Gegen Beschlüsse des Oberlandesgerichts im Rahmen der Verfahrensführung ist in mehreren Zusammenhängen eine Rechtsbeschwerde nunmehr nur nach Zulassung durch das Gericht möglich. Wird keine Rechtsbeschwerde zugelassen, steht kein weiterer ordentlicher Rechtsbehelf mehr zur Verfügung. Bemerkenswert ist dies – wegen der denkbaren hohen finanziellen Belastung – bei Beschlüssen, mit denen das Gericht die Nichtvorlage von Beweismitteln durch Festsetzung eines Ordnungsgeldes sanktioniert. Nach Vorgaben der Richtlinie sah bereits der Referentenentwurf vor, dass das Gericht die Vorlage von Beweismitteln anordnen und bei Nichtbefolgung hohe Ordnungsgelder verhängen kann. Die Möglichkeiten, sich gegen eine solche Anordnung zu wehren, wurden nun begrenzt. Gleiches gilt, wenn das Gericht durch Beschluss einen gerichtlichen Vergleich abgelehnt hat, weil es ihn nicht für eine angemessene gütliche Beilegung des Rechtsstreits erachtet.
Mit diesen Abkürzungen wird das Verfahren zwar insgesamt beschleunigt, doch die Rechte der Parteien werden eingeschränkt. Die Rechte der Parteien werden wiederum durch eine Formulierung im Regierungsentwurf erweitert, wonach die Revision gegen alle Urteile, Abhilfegrundurteile oder Abhilfeendurteile stets stattfindet, ohne dass dies einer Zulassung bedarf.
Grundsätzlich sachgerecht erscheint es, dass nun bereits in der ersten Verfahrensphase abschließende Urteile gefällt werden können. Der Entwurf sieht vor, dass in den Fällen, in denen eine Zahlung an namentlich benannte Verbraucher eingeklagt wird, statt eines bloßen Grundurteils direkt ein endgültiges Urteil ergehen kann. Die damit beabsichtigte Beschleunigung des Verfahrens dürfte regelmäßig erreicht werden.
Interessant sind im Regierungsentwurf auch einige Klarstellungen, wie mit inhaltlich verwandten Verbandsklagen umzugehen ist. Wie bei der Musterfeststellungsklage kann zwar stets nur eine einzige Verbandsklage erhoben werden, welcher der gleiche Lebenssachverhalt zugrunde liegt und die auf dieselben Klageziele gerichtet ist.
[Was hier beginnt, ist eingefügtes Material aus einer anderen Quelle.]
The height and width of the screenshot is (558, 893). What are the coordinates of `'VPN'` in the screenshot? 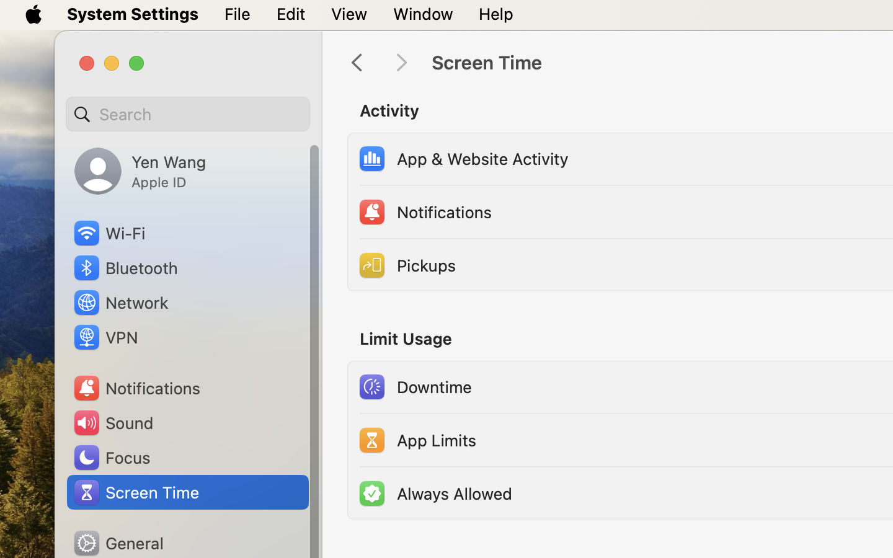 It's located at (104, 336).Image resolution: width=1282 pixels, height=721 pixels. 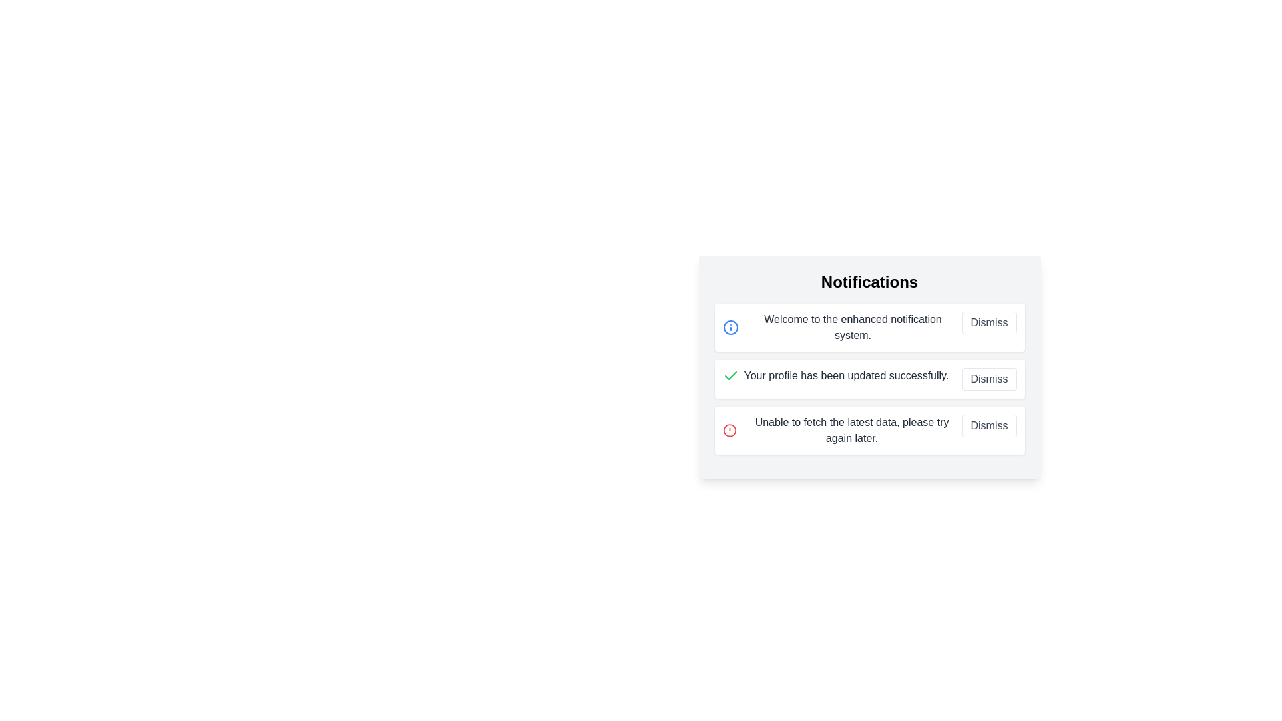 What do you see at coordinates (869, 327) in the screenshot?
I see `message in the Notification row located under the 'Notifications' title, which is the first in a sequence of three notifications` at bounding box center [869, 327].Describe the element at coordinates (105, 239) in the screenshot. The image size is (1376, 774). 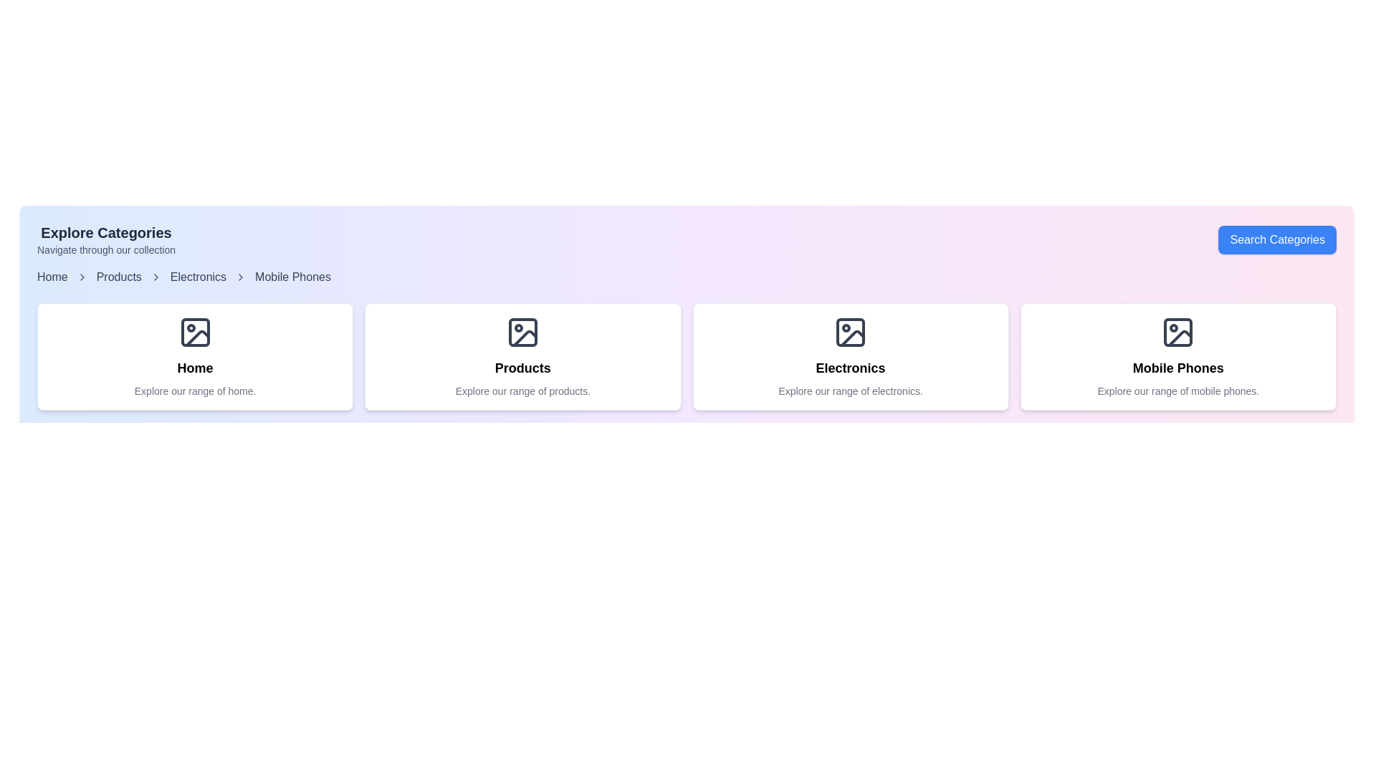
I see `text from the Text block header titled 'Explore Categories' which includes the subtitle 'Navigate through our collection'` at that location. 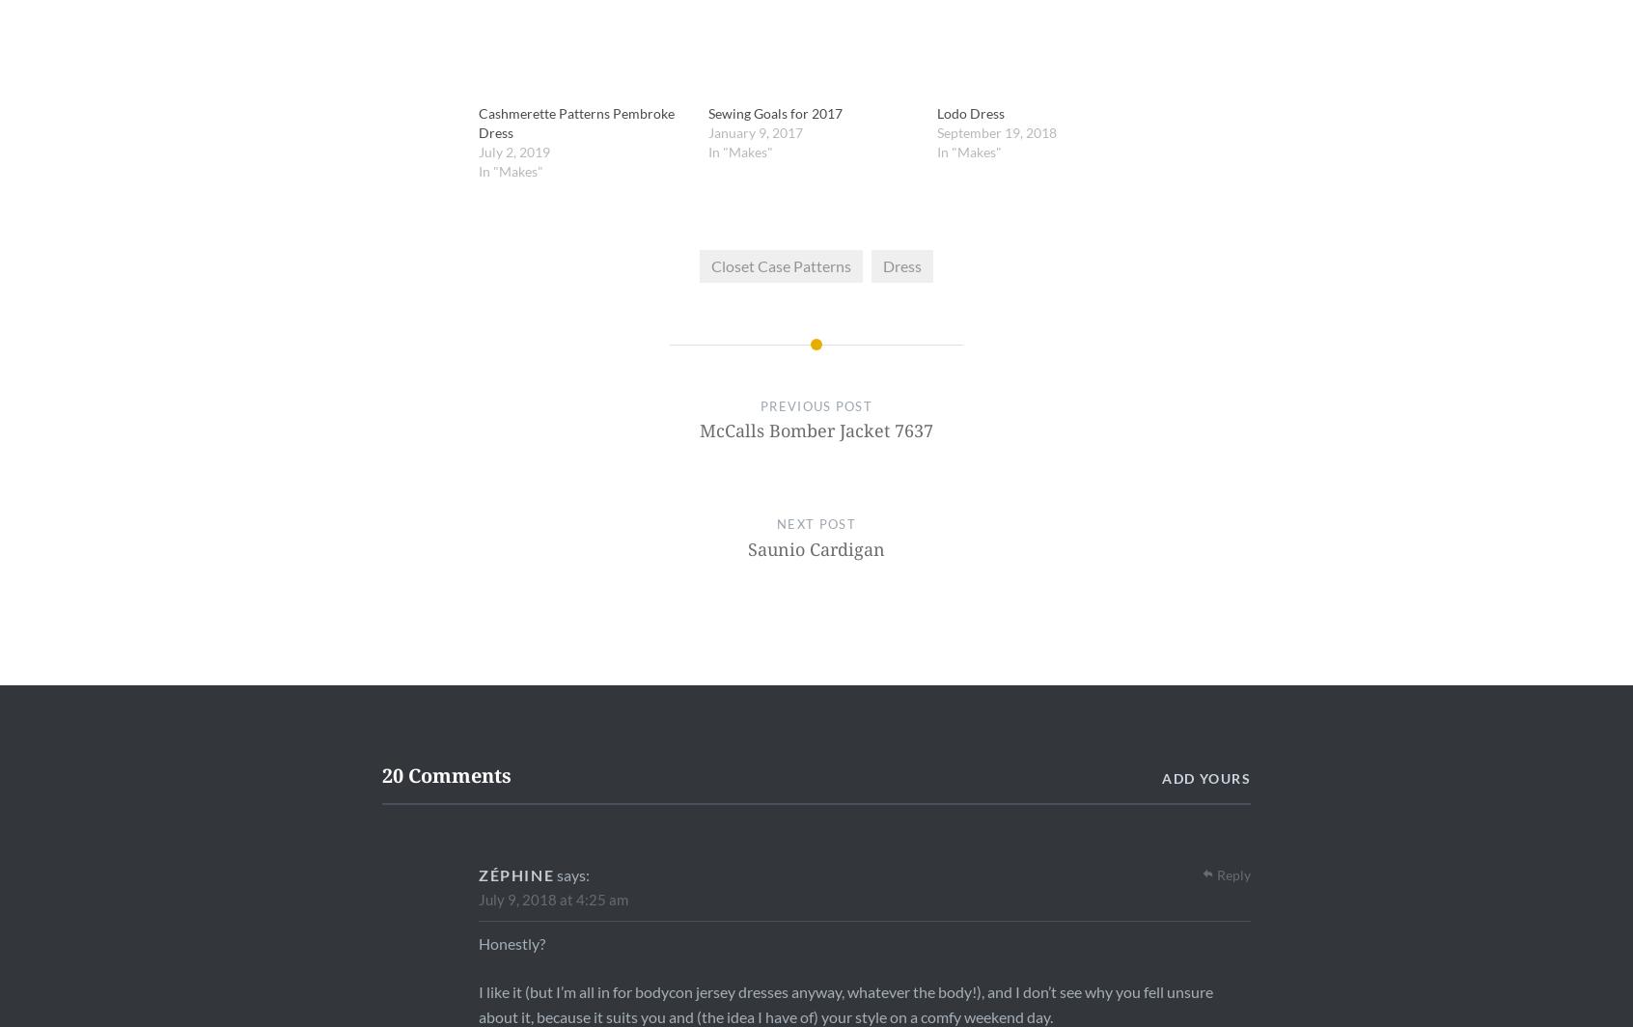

Mehrere am selben Tag eingereichte Verbandsklagen sollen hingegen noch verbunden werden können.
Ausblick
Der Regierungsentwurf zeigt an mehreren Stellen, welche Erwartungen das Kabinett an eine Rezeption des neuen Instrumentes hat.
Ein vom Bundeskabinett erkannter Spezialfall manifestiert sich an einer Modifikation des Gesetzes gegen Wettbewerbsbeschränkungen (GWB), wonach der Kartellsenat des BGH für die Revision im Falle von Verbandsklagen mit Bezug auf kartellrechtliche Ansprüche zuständig ist. Dies zeigt, dass auch kartellrechtlich geprägte Verbandsklagen erwartet werden. Hierbei handelt es sich um ein Rechtsgebiet, bei dem die kollektive Geltendmachung von Ansprüchen seit jeher mit ökonomischen Begründungsansätzen gefordert wird.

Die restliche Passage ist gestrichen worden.